TRAVAIL À FAIRE →
• A. Répondez aux questions suivantes sur la critique de l'épisode « The Strategy » :
(i) Dans le plan final, où la drôle de famille est-elle réunie ?
(ii) Selon la critique, qui finira par quitter Pete ?
(iii) Quel événement figure en une du journal que Don retrouve par hasard ?
• B. Recopiez fidèlement le passage de la critique de l'épisode « The Strategy » qui va de « 7.06 The Strategy » jusqu'à « fin d'une époque. » inclus.

EXTRAIT CHOISI →
____
7.06 The Strategy


Quel bel épisode... Je me dis que la série pourrait presque se terminer sur ce plan final et j'en serais satisfait. Une drôle de famille, réunie autour d'un bon vieux plat américain dans un fast-food. On peut y voir une sorte d'hommage aux Sopranos de la part de Weiner ou tout simplement la conclusion parfaite à un épisode qui se recentre sur les relations entre des personnages en dérive depuis le début de saison. Et qui, tout comme l'exprime Don avec une belle vulnérabilité, sont toujours à la recherche d'un accomplissement et de quelqu'un pour les aimer. C'est ce qui les relie, ça et un instantané de l'Amérique à la fin des années soixante. Oui, cette image est parfaite et très touchante. Paisible comme la fin d'une époque. 

Mais avant que nos trois camarades en arrivent là, il faut les rendre suffisamment inconfortables pour qu'ils y trouvent du réconfort. Et pour la première fois depuis longtemps, on a le droit à un "Pete Campbell est un misérable et pathétique looser show", qui permet de voir à quel point le soleil de la Californie ne l'a pas changé. Oui, New York Pete est de retour et tout le monde en fais les frais : Peggy qui se prend toute sa condescendance en pleine tronche (et celle de Ted par la même occasion), sa nouvelle petite amie qu'il a du mal à voir comme autre chose qu'un trophée qu'on exhibe (et qui finira par le quitter) et Trudy, qui se rappelle aussitôt pourquoi elle a demandé le divorce (tiens, c'est la première fois que l'on voit Alison Brie post-Community et ça fait plaisir). Malgré tout, et parce qu'on a l'habitude désormais, on ne peut s'empêcher de suivre en souriant et avec un minimum d'attachement les mésaventures de Pete. Car à ce rythme là, son bronzage va vite disparaître et son sourire flamboyant du début de saison ne sera plus qu'un lointain souvenir. Même dans la scène finale, celle du répit, il trouvera le moyen de se ridiculiser. Et c'est comme ça que j'aime cette vieille enflure de Pete Campbell, merci de l'avoir remis sur le devant de la scène avant qu'il ne soit trop tard. 

De son côté, Don reçoit une visite de Megan et ça se passe plus sereinement que ses récentes visites à Los Angeles. Mais clairement, la magie a disparu. Ce n'est pas nouveau (je croyais même qu'ils avaient rompu déjà plusieurs fois) mais c'est de plus en plus triste à mesure que chacun d'entre eux nie l'évidence et refuse de s'avouer la vérité : il n'y a plus de véritable amour. Et la rupture est inévitable comme nous le rappelle la une que Don retrouve par hasard, avec le meurtre de Kennedy en une, publié à l'époque où son mariage avec Betty s'écroulait. Il faudrait que Joan vienne leur donner le courage nécessaire pour réaliser qu'il vaut mieux mourir seul que de faire le moindre compromis à ce sujet. Mais ce n'est pas très réaliste. Et c'est beaucoup plus simple d'élaborer une stratégie, ou plutôt une suite de stratégies, pour ne pas être seul et avoir de la reconnaissance, même si elle est condescendante ou hypocrite. Le calcul est bien plus naturelle que la pureté des sentiments.
____
EXTRAIT DES DONNÉES →
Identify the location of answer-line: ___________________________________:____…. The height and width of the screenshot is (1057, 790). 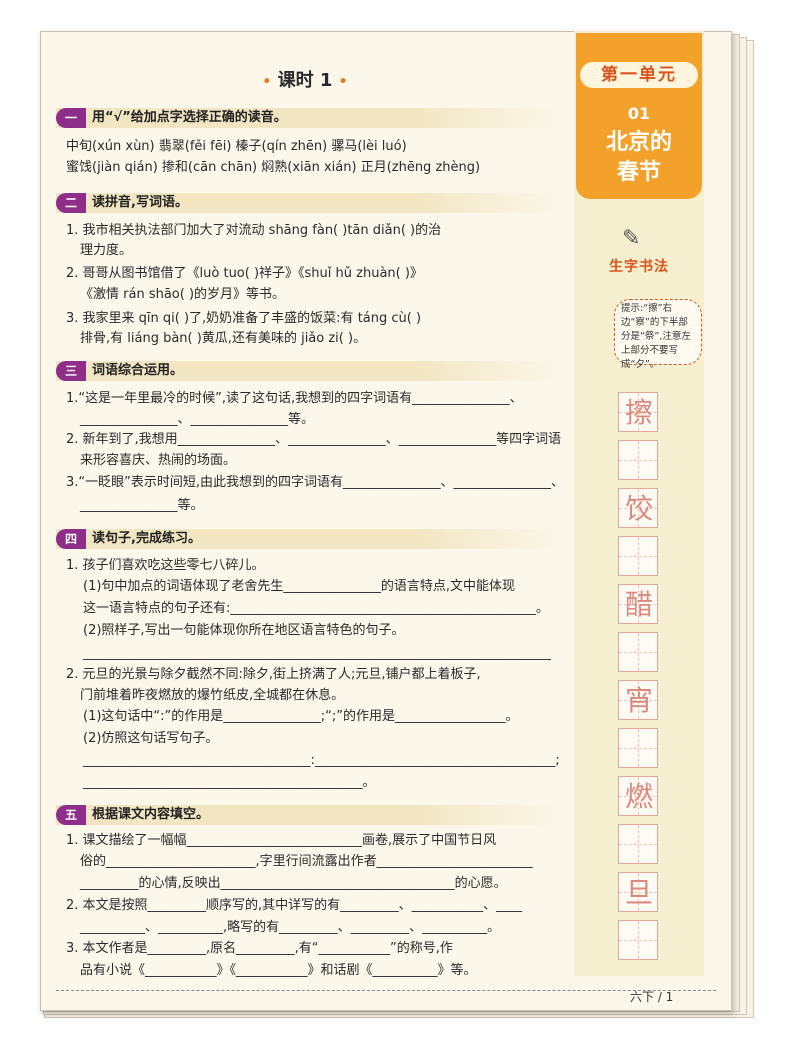
(322, 761).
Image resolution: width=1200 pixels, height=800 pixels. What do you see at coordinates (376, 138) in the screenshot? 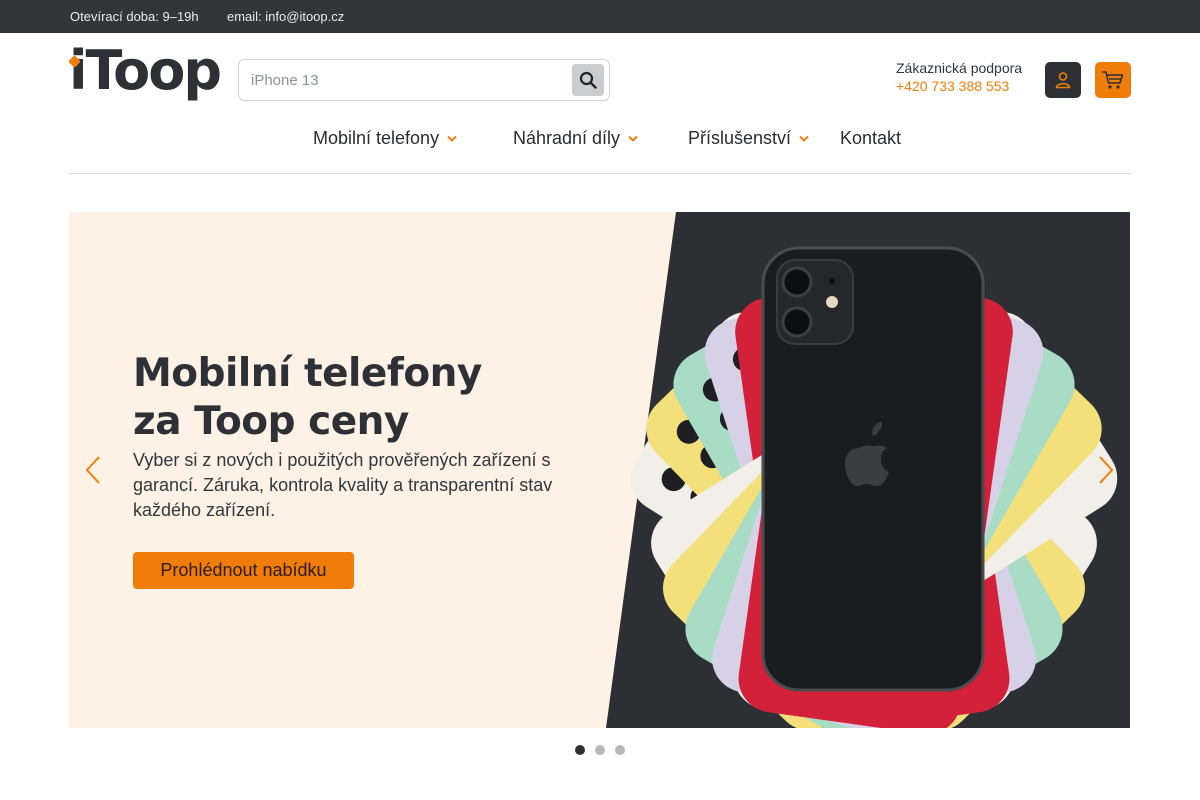
I see `nav-item-label: Mobilní telefony` at bounding box center [376, 138].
____
RÉSULTATS DES TÂCHES →
• A.
(i) Autour d'un bon vieux plat américain, dans un fast-food.
(ii) Sa nouvelle petite amie.
(iii) Le meurtre de Kennedy.

• B.
7.06 The Strategy


Quel bel épisode... Je me dis que la série pourrait presque se terminer sur ce plan final et j'en serais satisfait. Une drôle de famille, réunie autour d'un bon vieux plat américain dans un fast-food. On peut y voir une sorte d'hommage aux Sopranos de la part de Weiner ou tout simplement la conclusion parfaite à un épisode qui se recentre sur les relations entre des personnages en dérive depuis le début de saison. Et qui, tout comme l'exprime Don avec une belle vulnérabilité, sont toujours à la recherche d'un accomplissement et de quelqu'un pour les aimer. C'est ce qui les relie, ça et un instantané de l'Amérique à la fin des années soixante. Oui, cette image est parfaite et très touchante. Paisible comme la fin d'une époque.